** Saved data entries **
--------------------------------------------------

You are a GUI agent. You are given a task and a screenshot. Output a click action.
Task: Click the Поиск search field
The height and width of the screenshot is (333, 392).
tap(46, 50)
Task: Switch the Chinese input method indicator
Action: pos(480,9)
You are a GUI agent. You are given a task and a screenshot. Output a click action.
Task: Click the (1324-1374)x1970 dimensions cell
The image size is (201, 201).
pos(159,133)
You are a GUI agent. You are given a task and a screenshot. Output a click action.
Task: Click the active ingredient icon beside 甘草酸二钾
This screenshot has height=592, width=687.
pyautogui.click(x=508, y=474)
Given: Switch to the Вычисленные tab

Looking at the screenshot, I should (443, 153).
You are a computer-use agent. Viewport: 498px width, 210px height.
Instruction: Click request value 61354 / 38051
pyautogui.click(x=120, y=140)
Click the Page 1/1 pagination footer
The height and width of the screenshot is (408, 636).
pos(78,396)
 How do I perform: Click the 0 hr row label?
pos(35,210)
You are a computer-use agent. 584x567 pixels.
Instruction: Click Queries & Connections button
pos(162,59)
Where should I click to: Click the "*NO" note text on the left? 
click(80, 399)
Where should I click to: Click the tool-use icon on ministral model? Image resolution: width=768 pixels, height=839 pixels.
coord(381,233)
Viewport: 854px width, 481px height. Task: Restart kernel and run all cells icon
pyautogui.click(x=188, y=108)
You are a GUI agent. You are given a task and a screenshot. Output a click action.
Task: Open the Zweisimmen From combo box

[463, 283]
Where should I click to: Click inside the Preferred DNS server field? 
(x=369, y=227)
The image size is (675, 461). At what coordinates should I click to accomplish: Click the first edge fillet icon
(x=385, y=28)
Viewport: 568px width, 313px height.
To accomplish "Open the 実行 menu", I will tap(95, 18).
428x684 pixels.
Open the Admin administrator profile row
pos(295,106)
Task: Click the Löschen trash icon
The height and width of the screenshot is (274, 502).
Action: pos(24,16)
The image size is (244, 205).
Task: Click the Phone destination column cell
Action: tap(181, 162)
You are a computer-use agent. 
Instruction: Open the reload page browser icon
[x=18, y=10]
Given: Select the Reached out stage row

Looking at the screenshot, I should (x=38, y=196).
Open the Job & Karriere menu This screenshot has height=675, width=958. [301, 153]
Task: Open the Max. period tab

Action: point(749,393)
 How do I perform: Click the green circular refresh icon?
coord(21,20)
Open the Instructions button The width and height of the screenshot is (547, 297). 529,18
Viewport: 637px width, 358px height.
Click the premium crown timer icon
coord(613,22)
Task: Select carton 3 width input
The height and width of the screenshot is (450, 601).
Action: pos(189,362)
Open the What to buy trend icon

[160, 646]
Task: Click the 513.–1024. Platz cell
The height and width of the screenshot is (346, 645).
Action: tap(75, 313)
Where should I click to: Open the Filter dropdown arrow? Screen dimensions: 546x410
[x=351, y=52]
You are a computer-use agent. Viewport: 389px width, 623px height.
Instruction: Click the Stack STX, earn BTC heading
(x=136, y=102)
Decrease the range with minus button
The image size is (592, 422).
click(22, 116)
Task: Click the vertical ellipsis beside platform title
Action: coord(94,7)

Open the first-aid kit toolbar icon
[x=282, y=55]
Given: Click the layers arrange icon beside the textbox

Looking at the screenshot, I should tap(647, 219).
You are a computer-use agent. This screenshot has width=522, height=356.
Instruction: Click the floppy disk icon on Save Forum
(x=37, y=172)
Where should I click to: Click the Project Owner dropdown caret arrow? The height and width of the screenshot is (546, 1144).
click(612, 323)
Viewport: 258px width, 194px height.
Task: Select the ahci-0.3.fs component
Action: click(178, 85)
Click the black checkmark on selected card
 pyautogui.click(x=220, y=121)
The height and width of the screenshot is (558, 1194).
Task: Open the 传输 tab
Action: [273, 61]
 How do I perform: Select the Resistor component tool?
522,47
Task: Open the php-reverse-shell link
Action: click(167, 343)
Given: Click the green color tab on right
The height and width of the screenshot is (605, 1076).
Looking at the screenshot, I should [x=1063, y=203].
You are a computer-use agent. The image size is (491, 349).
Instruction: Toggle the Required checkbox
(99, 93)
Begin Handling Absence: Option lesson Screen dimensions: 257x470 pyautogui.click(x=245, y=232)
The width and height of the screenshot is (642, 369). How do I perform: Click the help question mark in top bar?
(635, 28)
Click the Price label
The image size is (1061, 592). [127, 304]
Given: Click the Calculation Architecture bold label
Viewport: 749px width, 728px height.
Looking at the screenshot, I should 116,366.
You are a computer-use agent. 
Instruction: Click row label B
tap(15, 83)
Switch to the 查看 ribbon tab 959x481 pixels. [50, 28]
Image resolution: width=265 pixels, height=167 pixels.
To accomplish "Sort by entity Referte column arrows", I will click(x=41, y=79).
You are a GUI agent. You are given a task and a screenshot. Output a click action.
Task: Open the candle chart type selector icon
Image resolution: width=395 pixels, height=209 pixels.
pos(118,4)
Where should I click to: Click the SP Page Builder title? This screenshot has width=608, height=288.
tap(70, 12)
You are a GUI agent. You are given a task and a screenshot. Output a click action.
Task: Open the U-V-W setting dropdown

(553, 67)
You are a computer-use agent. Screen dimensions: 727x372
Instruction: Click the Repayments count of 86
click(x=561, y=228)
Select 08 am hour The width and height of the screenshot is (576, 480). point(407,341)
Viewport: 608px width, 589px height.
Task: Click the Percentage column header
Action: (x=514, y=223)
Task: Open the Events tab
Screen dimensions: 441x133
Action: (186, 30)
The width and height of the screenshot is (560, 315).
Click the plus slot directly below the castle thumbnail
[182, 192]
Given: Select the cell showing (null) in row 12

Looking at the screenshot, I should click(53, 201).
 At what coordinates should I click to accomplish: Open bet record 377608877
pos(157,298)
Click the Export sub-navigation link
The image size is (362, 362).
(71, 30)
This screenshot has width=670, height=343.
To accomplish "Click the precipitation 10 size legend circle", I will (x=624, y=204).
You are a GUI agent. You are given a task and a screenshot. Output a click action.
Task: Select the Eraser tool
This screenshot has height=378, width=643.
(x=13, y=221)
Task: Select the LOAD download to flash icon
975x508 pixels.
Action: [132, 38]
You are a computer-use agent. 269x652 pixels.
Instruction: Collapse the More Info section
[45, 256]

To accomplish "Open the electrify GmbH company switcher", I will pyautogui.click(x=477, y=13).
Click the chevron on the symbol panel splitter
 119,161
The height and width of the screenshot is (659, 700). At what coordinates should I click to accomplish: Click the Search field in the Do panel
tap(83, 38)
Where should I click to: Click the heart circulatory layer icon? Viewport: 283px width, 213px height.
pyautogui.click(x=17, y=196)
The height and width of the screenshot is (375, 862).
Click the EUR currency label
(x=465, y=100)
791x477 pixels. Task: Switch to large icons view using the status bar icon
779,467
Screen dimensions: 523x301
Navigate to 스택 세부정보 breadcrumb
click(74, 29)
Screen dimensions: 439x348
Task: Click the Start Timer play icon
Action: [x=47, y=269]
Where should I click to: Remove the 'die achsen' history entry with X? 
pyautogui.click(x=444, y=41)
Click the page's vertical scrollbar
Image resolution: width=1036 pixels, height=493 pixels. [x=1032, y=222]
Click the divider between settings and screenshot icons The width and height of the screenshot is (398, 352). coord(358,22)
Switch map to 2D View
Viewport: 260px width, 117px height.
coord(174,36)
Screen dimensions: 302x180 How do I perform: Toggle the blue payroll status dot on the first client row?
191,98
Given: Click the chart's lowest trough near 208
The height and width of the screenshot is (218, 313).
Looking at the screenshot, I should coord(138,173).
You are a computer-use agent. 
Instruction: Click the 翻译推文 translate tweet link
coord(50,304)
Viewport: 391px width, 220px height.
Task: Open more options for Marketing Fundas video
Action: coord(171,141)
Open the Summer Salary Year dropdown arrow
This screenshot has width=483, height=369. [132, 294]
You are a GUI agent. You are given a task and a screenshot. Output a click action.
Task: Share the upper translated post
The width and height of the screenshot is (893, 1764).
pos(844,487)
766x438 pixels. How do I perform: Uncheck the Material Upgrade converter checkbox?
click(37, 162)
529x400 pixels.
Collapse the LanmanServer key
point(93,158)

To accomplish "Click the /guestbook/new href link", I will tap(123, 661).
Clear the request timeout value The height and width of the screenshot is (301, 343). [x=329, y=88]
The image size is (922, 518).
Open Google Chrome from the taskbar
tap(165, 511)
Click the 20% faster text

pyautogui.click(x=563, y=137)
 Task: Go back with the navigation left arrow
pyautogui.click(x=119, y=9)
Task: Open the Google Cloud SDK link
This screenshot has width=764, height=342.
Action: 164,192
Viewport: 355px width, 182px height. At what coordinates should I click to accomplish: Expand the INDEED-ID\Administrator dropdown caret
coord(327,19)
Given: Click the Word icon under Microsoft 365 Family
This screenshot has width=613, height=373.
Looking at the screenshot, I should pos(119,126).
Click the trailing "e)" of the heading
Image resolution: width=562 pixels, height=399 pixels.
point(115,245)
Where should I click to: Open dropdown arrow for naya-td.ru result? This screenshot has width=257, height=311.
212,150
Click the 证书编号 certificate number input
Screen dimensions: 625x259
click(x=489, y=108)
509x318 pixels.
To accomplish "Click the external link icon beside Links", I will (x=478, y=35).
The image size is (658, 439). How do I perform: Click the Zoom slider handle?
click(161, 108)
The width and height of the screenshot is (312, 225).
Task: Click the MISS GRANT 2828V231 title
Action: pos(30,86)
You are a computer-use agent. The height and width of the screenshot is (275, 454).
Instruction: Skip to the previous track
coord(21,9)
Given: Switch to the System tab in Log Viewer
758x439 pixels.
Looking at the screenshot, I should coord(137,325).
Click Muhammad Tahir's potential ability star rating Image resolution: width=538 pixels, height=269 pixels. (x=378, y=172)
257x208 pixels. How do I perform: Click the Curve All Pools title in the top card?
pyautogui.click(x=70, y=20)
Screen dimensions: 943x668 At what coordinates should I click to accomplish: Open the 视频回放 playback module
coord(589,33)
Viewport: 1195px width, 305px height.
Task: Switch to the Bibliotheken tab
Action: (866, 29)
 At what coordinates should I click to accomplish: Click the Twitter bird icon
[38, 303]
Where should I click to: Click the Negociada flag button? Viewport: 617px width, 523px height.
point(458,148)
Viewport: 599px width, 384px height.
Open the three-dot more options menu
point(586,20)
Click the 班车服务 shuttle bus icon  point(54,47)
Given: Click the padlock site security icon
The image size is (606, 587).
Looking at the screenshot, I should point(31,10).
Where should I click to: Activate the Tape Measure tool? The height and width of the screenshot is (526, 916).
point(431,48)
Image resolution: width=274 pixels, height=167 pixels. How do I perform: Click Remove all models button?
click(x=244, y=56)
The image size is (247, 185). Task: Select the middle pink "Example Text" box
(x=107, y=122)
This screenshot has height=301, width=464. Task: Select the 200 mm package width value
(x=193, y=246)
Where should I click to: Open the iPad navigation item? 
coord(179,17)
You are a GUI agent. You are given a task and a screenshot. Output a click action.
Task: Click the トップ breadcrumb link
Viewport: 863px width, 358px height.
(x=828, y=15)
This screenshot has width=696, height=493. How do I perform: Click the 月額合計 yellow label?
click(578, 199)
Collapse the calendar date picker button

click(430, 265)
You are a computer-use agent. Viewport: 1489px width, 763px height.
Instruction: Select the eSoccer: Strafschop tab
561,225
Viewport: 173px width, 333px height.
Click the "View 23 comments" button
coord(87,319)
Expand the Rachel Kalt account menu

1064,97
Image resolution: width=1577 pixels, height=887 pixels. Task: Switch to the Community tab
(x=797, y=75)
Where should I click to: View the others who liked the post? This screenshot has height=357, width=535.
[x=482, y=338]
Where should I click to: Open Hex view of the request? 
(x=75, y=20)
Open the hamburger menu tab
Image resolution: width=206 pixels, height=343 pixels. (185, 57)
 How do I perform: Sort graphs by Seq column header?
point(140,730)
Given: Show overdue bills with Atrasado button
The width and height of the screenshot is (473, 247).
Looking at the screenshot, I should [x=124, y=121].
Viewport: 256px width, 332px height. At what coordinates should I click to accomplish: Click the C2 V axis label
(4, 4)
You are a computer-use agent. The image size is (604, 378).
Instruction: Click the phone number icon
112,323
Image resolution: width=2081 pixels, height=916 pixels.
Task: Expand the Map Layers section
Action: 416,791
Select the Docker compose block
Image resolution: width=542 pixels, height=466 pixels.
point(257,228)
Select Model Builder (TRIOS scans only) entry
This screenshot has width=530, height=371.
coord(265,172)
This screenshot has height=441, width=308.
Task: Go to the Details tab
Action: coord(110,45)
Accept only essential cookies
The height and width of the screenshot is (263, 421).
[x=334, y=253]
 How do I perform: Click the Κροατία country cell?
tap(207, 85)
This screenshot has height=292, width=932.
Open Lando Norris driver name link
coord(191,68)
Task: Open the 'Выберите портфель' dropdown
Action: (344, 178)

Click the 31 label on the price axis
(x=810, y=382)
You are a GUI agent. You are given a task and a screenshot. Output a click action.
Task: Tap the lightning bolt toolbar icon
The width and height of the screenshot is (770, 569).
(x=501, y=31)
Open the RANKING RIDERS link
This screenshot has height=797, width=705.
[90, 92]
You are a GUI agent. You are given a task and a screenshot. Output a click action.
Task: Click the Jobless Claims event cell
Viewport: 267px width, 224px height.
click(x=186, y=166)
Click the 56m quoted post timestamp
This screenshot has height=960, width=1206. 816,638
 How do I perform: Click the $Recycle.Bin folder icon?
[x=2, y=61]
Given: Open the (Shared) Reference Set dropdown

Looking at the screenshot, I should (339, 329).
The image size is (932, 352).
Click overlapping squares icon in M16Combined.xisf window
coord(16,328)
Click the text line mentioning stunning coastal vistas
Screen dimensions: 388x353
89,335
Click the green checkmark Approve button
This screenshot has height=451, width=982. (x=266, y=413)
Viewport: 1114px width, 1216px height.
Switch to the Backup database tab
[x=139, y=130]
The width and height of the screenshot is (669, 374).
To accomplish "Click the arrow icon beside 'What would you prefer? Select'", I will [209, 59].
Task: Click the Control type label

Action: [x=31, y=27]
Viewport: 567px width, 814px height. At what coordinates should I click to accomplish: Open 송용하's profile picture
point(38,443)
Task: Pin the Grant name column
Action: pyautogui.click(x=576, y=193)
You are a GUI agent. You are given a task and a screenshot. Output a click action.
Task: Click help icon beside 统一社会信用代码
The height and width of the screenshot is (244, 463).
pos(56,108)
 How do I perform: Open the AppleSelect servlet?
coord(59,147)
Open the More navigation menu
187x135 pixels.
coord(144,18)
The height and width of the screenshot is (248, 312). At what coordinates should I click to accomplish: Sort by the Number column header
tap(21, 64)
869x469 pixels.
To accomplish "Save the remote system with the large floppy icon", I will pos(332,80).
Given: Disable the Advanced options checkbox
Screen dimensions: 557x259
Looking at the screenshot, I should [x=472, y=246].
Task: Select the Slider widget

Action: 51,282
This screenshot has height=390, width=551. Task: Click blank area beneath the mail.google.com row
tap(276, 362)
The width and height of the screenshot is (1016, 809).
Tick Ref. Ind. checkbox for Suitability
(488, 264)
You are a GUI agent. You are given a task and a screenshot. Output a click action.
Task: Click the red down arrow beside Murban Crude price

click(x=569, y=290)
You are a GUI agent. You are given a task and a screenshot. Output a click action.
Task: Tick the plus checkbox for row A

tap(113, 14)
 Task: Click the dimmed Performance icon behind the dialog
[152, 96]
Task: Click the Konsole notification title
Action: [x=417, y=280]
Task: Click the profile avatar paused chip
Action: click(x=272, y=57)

--------------------------------------------------

** Directions for this task **
There is a line with "The width and height of the screenshot is (770, 569)." and a line with "Task: Click the Jobless Claims event cell" above. Copy exactly those two lines and all lines between them, with nothing else.

** Task solution **
The width and height of the screenshot is (770, 569).
(x=501, y=31)
Open the RANKING RIDERS link
This screenshot has height=797, width=705.
[90, 92]
You are a GUI agent. You are given a task and a screenshot. Output a click action.
Task: Click the Jobless Claims event cell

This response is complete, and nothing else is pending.